Adurru Buddhist Site in Andhra Pradesh Lies Neglected
Perhaps overshadowed by the higher-profile site at nearby Amaravati, the 2,400-year old Buddhist center of Adurru, in the southeastern Indian state of Andhra Pradesh, has lain neglected for several decades due to an apparent lack of interest from the state government in maintaining this potential tourist destination.
The site, known locally as Dubaraju Dibba, is located in East Gavari District some six miles from the Bay of Bengal on the western bank of the Vainetaya River—a branch of the Godavari River, India’s second-longest river after the Ganges. The ancient Buddhist center was first excavated by the Archaeological Survey of India (ASI) in 1923 and was declared a protected monument in 1955. It is currently being maintained to a limited degree by the Buddha Vihar Trust, a local organization formed by a group of retirees.
“We have been running the trust and taking care of the monument for the last 30 years,” said S. S. R. Bhupathi, member-secretary of the Buddha Vihar Trust. “There are no infrastructure facilities, basic amenities, and even road connectivity to this place,” he lamented. (The Hindu)
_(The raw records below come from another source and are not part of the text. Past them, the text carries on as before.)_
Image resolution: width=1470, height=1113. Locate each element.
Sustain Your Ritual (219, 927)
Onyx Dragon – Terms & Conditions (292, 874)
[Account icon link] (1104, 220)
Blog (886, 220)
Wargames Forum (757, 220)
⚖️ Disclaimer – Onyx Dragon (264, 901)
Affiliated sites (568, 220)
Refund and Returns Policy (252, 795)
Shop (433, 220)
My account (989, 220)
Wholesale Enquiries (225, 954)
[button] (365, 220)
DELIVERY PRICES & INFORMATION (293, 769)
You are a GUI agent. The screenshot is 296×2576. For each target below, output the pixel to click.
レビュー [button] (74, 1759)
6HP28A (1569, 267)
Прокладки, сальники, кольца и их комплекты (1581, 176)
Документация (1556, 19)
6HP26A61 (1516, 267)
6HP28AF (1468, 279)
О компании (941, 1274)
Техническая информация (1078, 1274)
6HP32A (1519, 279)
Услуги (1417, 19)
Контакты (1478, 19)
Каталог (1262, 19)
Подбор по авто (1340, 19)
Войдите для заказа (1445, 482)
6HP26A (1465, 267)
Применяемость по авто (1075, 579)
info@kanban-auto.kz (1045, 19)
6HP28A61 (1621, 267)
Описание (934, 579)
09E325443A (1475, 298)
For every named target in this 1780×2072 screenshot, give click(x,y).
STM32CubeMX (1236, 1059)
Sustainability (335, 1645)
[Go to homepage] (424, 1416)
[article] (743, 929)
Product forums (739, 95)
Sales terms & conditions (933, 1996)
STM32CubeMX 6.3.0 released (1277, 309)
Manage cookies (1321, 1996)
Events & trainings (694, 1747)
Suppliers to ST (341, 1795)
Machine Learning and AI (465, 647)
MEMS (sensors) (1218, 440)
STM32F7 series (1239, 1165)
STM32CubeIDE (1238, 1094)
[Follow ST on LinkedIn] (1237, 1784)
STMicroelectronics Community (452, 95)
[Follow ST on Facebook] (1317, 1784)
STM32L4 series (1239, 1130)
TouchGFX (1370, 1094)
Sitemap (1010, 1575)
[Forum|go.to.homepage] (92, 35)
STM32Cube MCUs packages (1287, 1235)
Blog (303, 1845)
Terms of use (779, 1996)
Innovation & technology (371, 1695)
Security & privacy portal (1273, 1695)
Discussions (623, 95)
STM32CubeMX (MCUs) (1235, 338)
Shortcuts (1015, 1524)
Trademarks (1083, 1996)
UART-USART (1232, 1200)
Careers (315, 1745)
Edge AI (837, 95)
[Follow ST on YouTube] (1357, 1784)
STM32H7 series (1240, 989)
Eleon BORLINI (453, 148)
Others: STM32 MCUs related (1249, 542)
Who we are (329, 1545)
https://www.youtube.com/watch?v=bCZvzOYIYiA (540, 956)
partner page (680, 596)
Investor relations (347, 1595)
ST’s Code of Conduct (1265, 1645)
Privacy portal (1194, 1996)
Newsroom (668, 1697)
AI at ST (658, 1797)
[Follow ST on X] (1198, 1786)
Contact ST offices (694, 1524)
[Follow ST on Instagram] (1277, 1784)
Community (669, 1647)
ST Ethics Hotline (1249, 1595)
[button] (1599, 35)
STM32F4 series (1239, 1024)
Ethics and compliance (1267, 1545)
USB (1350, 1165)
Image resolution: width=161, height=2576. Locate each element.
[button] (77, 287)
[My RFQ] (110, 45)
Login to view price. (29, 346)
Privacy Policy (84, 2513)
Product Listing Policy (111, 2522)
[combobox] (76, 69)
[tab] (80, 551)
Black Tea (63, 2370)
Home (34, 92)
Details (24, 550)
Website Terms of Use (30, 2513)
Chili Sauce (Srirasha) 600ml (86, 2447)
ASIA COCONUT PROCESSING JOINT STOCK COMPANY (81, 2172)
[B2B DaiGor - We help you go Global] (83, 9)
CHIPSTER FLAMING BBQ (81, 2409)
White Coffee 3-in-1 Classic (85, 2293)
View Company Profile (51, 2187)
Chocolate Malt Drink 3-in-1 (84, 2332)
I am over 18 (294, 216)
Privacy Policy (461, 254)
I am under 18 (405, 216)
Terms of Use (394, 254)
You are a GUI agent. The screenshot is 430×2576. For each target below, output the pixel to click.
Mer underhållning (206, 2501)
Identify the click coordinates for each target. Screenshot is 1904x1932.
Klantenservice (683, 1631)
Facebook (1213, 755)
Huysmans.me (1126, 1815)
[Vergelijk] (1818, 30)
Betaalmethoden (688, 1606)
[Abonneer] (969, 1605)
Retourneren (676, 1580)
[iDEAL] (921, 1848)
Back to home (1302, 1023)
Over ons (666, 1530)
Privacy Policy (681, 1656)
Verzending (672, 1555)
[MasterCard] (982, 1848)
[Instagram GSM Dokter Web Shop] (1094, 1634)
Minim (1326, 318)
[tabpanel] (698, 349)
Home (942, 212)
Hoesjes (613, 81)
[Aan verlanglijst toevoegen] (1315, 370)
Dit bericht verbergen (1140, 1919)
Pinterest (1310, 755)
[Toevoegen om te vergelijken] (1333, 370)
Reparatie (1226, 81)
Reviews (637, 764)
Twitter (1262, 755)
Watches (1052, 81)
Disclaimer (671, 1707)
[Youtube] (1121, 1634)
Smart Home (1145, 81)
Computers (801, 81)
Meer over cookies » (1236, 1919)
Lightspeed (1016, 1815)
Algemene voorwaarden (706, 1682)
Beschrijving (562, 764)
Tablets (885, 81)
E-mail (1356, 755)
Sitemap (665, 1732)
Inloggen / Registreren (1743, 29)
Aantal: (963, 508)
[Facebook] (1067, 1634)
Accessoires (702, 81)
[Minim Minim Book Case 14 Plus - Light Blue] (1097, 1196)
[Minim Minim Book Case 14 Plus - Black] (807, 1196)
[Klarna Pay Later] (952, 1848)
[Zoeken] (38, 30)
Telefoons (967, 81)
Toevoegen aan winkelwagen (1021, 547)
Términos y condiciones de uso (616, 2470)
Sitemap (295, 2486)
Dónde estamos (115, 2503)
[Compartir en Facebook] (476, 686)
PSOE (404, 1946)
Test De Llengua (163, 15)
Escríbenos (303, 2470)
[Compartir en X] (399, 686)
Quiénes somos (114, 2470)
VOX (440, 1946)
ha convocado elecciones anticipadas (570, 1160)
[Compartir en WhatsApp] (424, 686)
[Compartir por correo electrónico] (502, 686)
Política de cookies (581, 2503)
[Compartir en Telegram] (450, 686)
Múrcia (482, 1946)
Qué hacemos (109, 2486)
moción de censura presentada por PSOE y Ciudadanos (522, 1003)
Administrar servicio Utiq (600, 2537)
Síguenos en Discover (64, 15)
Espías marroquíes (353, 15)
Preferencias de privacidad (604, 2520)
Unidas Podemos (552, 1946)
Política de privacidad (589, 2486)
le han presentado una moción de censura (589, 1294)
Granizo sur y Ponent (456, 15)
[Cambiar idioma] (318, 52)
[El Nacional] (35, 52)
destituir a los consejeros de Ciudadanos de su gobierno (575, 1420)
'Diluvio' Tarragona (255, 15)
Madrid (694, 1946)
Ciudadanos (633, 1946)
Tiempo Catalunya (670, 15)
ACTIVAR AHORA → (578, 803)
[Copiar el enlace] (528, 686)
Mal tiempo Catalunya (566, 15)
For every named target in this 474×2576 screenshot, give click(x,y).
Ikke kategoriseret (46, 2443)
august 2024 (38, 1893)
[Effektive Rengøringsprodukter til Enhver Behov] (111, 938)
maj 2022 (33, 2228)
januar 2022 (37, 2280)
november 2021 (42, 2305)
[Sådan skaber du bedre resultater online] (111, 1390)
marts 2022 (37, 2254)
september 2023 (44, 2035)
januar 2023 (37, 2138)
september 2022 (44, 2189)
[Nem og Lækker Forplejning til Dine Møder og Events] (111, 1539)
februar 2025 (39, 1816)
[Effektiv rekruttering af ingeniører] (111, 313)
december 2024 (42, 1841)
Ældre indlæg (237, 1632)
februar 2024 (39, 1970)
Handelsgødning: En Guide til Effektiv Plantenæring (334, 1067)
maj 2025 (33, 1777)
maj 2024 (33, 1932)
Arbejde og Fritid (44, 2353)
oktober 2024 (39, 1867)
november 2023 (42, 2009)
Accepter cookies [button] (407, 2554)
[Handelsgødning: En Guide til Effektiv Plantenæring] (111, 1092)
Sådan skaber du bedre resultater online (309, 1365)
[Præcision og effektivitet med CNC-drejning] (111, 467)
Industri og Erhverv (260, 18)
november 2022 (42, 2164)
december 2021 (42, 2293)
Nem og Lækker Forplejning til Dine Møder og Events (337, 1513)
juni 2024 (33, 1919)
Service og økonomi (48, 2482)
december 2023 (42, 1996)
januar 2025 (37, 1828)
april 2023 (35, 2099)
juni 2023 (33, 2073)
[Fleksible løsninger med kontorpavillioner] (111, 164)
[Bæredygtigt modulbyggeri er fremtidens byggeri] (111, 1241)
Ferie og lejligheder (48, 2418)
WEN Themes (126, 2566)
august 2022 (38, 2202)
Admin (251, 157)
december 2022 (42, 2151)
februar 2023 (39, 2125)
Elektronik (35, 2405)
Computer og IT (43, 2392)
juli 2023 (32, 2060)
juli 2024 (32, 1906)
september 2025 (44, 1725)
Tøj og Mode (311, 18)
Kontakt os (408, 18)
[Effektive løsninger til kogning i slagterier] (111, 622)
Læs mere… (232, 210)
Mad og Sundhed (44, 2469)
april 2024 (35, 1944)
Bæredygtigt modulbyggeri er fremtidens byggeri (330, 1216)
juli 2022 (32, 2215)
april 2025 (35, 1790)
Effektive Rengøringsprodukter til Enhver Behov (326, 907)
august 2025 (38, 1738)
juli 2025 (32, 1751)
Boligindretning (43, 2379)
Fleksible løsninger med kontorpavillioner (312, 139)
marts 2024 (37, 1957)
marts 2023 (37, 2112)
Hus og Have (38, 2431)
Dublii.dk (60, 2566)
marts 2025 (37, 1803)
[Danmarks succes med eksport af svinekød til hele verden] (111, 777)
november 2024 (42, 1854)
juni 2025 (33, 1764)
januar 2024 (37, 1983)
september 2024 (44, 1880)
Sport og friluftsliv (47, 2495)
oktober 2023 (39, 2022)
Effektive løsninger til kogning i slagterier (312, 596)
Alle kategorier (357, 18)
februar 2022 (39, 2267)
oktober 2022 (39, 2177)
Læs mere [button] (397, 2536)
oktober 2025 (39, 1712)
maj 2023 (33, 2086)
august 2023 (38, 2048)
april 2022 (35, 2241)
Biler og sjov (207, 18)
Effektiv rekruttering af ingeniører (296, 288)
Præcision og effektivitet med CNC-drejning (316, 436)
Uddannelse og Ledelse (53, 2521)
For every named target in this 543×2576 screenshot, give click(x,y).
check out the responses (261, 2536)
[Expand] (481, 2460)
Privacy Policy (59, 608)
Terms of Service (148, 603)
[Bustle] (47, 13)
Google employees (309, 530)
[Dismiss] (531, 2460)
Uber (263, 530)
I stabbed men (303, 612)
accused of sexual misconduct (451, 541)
Excavations at Adurru by the ASI in 1953 uncovered numerous historic remains, including stupas, chaityas (Buddhist shrines or prayer halls), and viharas (Buddhist monasteries). Among the more notable relics is the Mahastupa or main stupa, which, with a diameter of 17 feet, is built in the shape of a giant wheel atop a raised platform. It is surrounded by vedika (partitioning) structures and ayaka (altars or offering platforms) that mark the cardinal directions. The excavations also unearthed a wealth of other historical artifacts, including ancient jars, dishes, red pottery, and kaolin bowls.
Other notable finds at the site include two smaller stupas constructed in the same wheel-shaped design as the Mahastupa, which stand at the east-facing “front” of the site, a series of interconnected circular and square structures adorning the west of the site, and an underground passage that extends to the river.
Historians believe the Mahastupa was constructed during the reign of the Indian emperor Ashoka (r. c. 268–232 BCE), whose empire encompassed much of the Indian subcontinent. Ashoka was instrumental in the spread of Buddhism throughout South and Central Asia, and is credited with ordering the construction of thousands of monasteries, stupas, and other Buddhist monuments across the region. One of the foundation stones at the site is believed to have been laid by the renowned Buddhist nun Sanghamitra, the daughter of Ashoka, who was en route to Sri Lanka to spread the teachings of the Buddha.